> _Selected text_:
....

2.3
Measurement of functional capacity
2.3.1
Six-minute walking test
The Six-minute walking test (6MWT) is the distance the patient is able to walk in a 6-minute period. This test was initially considered a valid test to measure endurance but more recently considered to measure motion and function in a widest sense related with activities of daily living . The 6MWT in our study was performed in a corridor marking 24 meters in total. Patients walked at a “comfortable pace”, were advised not to talk during the test, and were notified of the remaining minutes. When 6 minutes was reached the total distance walked was recorded.
2.3.2
Timed up and go
The Timed up and go (TUG) is a test that records the time required for the patient to stand up from a chair with armrest, walk 3 meters, turn round and walk back to the chair and sit down. The patients walked around a small cone placed at the 3 meters landmark. The participants were instructed to proceed “as fast as possible with security and without running” .
2.3.3
Stairs climbing test
The Stairs climbing test (SCT) is a measurement of the time spent by a participant to walk up and down stairs made of twelve steps each of a height of 18 cm and a depth of 28 cm . The patients were advised to complete the test as fast as they felt safe and comfortable. They were allowed to use the stairs’ handrail as needed, although encouraged to use only their legs.
2.4
Questionnaire
2.4.1
Lequesne functional index for hip osteoarthritis
The Lequesne functional index is a questionnaire that measures the functional impact of hip and knee osteoarthritis. It can also be used to evaluate the effectiveness of therapeutic interventions. It consists of 10 items in three different sections: pain or discomfort, maximum walked distance, and daily activities. Every section has a score range of 0 to 8. The total score of this index ranges from 0 to 24. Depending on the severity of osteoarthritis, the result might be 0 points: unaffected, 1–3 points: mild, 5–7 points: moderate, 8–10 points: severe and 11–13: very severe; scores of 14 points and higher: extremely severe .

....

> _Questions to answer_:
(a) Answer these questions about the passage on measuring functional capacity, one line each:
(i) How many meters in total did the corridor used for the six-minute walking test mark?
(ii) What did the patients walk around at the 3-meter landmark in the Timed up and go test?
(iii) How many steps made up the stairs in the stairs climbing test?
(b) Write the next part of the passage on functional tests and the Lequesne index, starting after its final sentence.

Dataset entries
....

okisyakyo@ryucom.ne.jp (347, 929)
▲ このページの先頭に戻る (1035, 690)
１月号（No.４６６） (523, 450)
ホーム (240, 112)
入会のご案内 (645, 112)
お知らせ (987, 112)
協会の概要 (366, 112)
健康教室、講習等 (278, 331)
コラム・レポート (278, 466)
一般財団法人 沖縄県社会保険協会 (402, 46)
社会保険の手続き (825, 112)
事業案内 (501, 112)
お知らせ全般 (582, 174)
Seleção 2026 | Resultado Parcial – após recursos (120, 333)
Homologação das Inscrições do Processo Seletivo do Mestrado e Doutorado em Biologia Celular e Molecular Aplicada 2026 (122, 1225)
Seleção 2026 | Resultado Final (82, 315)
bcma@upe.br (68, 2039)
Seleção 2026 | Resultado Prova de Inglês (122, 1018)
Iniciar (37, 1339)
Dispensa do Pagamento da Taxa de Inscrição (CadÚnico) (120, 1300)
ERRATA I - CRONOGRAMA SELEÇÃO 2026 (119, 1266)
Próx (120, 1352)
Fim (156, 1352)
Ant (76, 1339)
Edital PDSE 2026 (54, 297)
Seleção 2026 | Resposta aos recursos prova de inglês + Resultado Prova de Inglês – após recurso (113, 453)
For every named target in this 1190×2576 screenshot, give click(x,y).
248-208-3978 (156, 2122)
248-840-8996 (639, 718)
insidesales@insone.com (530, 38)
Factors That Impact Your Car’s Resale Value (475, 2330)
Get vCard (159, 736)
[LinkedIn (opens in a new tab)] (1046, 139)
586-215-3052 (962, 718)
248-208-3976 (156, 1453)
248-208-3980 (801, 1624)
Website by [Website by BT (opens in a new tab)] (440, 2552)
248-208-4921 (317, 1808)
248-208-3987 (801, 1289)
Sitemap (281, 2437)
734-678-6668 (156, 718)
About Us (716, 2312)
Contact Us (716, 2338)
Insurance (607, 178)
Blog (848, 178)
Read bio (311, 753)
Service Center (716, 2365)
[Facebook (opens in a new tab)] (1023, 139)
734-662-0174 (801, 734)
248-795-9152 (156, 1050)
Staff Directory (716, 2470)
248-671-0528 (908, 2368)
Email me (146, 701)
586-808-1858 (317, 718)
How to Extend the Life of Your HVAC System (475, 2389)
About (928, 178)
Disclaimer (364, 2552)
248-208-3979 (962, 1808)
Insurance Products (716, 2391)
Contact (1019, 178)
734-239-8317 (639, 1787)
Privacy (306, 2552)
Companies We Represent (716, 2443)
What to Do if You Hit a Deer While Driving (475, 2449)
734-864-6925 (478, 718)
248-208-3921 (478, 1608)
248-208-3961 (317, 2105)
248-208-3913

....

> _Expected outputs_:
(a)
(i) 24 meters
(ii) A small cone
(iii) Twelve

(b)
2.5
Biomechanical tests
2.5.1
Gait analysis
The analysis was conducted with the NedAMH/IBV system. This system, used with the Dinascan600/IBV dinamometric platform, biomechanically analyses human gait to functionally evaluate the ability and regularity of the patient’s gait pattern. The following variables were collected: gait speed (m/s 2 ), support time (seconds), and braking force (Nw). The platform Dinascan 600/IBV (Instituto Biomecanico de Valencia. Universidad Politecnica de Valencia. Camino de Vera s/n 46022 Valencia, Spain) is formed by an active rectangular surface measuring 600 × 370 mm with 4 extensiometric anchors in each corner, embeded in the floor, equipped with an A-D converter and controlled by 32 bit applications developed on LabWindows under C++ NedAMH/IBV and NedSVE/IBV interface. NedAMH/IBV is a software application to assist the specialist in biomechanical assessment of the human gait. A functional assessment of the capacity and regularity of gait is compared to normal standards. This system allows for analysis of ground reaction forces and moments performed by the individual on the floor during any human activity.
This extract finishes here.